Nawet, gdy była daleko, kiedy zdawała się unikać jego obecności i może nieco
zbyt śmiałych spojrzeń przecież był przy nim jej obraz niezatarty, od kiedy ujrzał
ją wtedy na tle lasu i pogoni i wtedy, gdy odprowadzał ja do kwatery nie mówiąc
już o tym razie, kiedy ujrzał ją w czerwieni ciemnej jak wino spowijającej jej
wyniosłą sylwetkę. Nie śmiał się wtedy przyglądać, a teraz. Teraz sam nie śmiał
jej się pokazać na oczy. Sam nie wiedział czy to żal czy wszechogarniająca
panika mrocząca niezawodne dotąd spojrzenie kazały mu tak jasno rozumieć to, co
stało między nimi.
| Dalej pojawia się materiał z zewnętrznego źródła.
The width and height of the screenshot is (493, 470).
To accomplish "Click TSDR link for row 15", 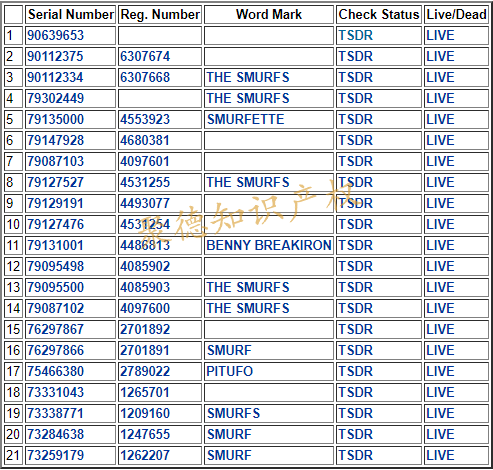I will pos(356,329).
Dzisiejsze zajście odzierało go ze złudzeń i choć marzył, by
ktoś mu je przywrócił, ponownie osadził na dawnym miejscu i pozwolił ciągnąć
jakoś dzień za dniem, wiedział, że nie zasługuje na ten cud i sam nawet wątpi w
jego możliwość. Wiedział, że zbyt wiele ich łączy i jednocześnie zbyt wiele
dzieli. A jednak śnił czasami, że choć nie mogą być szczęśliwi ze sobą, będą
mogli być przynajmniej szczęśliwi obok siebie. Wystarczyło mu widzieć jej
uśmiech, ogrzewać się w jego świetlę, nawet za cenę bycia dla większości
jedynie tym marudą od marchewek. Tak po prawdzie lubił tą rolę znacznie
bardziej niż grę bezwzględnego mordercy. A jednak czuł, że powinien odejść.
Podniósł
się gwałtownie z posłania jakby uniesiony pewnością decyzji. Nie chciał czekać
wiedział, że nie będzie lżej. Stanowił zagrożenie jak pozornie udomowiony lew,
o którym nie wiadomo, kiedy zrani tym dotkliwiej im bardziej pokocha. Nie
potrafił poruszać się we własnym pokoju. Trzymał tu stosunkowo nie wiele rzeczy,
jako że większość ciepłych miesięcy spędzał w domku ogrodnika. Wstał i
zebrawszy parę rzeczy z szafki pochylił się nad kufrem, w którym zamierzał je
ulokować. Gwałtowny zawrót głowy pchnął go na ścianę. Oparł się o nią całym
ciężarem, czując jak nogi pod nim miękną i uginają się niespodziewanie. Nie wiadomo
jak długo pozostawałby w tym stanie gdyby nie nagłe pukanie.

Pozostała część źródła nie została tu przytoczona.